Exercise tasks:
- A) Answer these questions from the passage on the MCU's decline, one line each:
(i) Which film does the writer name as the likely beginning of the decline?
(ii) What does the writer say that film was trying to critique?
(iii) What phrase does the writer say the Loki series used to label genocide?
- B) Write the next few sentences of the passage on the MCU's decline, picking up after its final sentence and keeping the same voice.

====== Supplied passage ======

The mcu's decline was, again, more gradual, like boiling a frog. Thor ragnarok is where i would probably pinpoint the beginnings though. I didn't like it at first, because it was out of character, sort of reversed elements of the character's well-developing character arcs , narratively picked on some characters more than others, etc. But, it was still a well-beloved film by many, in-universe explanations for why the characters, arcs, and plots were so different could be plausibly thought up, it was fun and unique, and i could make myself ignore the bad parts and focus on the good and enjoy it for a while. But by the time the loki series came out? There wasnt even any of that anymore. No passion. No community. No love of art. No respect for the previous artists and their art, that the new makers were supposed to honour and continue. While ragnarok's morals of the story could be a little iffy at times (attempting to critique colonialism/imperialism, but falling flat because mocking loki for dismantling it; making jokes at points of the film where it was a little inappropriate), the loki series was straight up horrifying. Perhaps most noteably, fucking. GLORIFYING AND EXCUSING/SYMPATHIZING FASCISM??? and labeling genocide as a "necessary evil?" (though, once again, that was not the only immoral "moral" the series preached). Disgusting. And the MCU is pumping out way more films than starwars, and seem far deeper in the money-lust trenches too.

====== Entries shown ======

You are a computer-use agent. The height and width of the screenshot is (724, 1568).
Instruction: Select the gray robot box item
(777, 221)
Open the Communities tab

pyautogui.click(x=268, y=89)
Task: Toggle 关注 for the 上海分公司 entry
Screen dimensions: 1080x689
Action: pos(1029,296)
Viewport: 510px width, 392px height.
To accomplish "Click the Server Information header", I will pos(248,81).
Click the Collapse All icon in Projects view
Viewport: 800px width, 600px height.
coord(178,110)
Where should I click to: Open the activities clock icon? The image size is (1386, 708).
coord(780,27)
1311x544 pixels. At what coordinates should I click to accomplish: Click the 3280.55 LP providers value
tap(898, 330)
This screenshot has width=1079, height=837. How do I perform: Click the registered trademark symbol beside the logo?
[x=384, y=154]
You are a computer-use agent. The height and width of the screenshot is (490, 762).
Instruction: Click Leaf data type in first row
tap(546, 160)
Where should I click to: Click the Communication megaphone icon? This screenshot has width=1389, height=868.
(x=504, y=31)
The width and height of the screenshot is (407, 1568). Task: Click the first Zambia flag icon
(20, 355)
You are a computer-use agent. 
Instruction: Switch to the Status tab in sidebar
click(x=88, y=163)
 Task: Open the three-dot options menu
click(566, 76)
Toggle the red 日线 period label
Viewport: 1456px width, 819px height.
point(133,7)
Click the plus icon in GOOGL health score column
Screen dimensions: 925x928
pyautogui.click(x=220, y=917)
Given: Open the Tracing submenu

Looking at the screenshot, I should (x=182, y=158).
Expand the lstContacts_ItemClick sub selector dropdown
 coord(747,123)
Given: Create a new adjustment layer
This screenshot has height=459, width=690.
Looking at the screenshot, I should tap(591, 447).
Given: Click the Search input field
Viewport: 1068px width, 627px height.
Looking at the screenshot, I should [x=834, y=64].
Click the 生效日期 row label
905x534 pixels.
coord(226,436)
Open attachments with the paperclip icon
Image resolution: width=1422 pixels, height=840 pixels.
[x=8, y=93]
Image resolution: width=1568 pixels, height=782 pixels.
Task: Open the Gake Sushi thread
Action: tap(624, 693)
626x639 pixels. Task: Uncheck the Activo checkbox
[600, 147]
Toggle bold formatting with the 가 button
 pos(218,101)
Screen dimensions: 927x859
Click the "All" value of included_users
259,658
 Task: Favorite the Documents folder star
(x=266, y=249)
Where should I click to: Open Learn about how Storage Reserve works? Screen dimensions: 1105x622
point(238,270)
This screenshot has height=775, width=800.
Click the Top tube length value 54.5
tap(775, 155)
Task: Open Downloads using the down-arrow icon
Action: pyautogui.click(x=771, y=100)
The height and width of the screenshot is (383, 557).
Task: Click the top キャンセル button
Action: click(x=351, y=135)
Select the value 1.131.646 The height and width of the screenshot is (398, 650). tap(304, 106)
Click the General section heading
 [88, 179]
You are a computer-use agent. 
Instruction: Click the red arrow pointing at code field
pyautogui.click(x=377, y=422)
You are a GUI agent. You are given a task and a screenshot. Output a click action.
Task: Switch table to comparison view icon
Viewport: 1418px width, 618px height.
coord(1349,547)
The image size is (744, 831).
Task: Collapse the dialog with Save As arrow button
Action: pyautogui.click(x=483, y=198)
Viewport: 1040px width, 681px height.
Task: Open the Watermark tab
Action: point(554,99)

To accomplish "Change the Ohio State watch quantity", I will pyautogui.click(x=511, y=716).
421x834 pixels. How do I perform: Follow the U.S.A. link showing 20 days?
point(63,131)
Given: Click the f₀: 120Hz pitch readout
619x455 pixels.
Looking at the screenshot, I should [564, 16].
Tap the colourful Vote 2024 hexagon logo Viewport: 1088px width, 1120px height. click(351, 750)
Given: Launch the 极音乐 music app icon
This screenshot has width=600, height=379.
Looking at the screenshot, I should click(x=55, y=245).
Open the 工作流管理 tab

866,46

======

Expected outputs:
- A)
(i) Thor Ragnarok
(ii) Colonialism/imperialism
(iii) A "necessary evil"

- B)
either way, both are suffering and both are bought by disney (and oddly, both keep giving more and more screentime to the fascist characters. but at least starwars isnt romanticizing it like the mcu is...)
and it hurts so much when something important to you is taken from you, and twisted, and ruined, and its mutilated corpse is hung up on string and paraded around as a puppet before your eyes, and burned into your mind even when you finally tear yourself away. And then swarms of people thinking your ridiculous for caring so much about something so unimportant, and others defending the very monstrosity that did this.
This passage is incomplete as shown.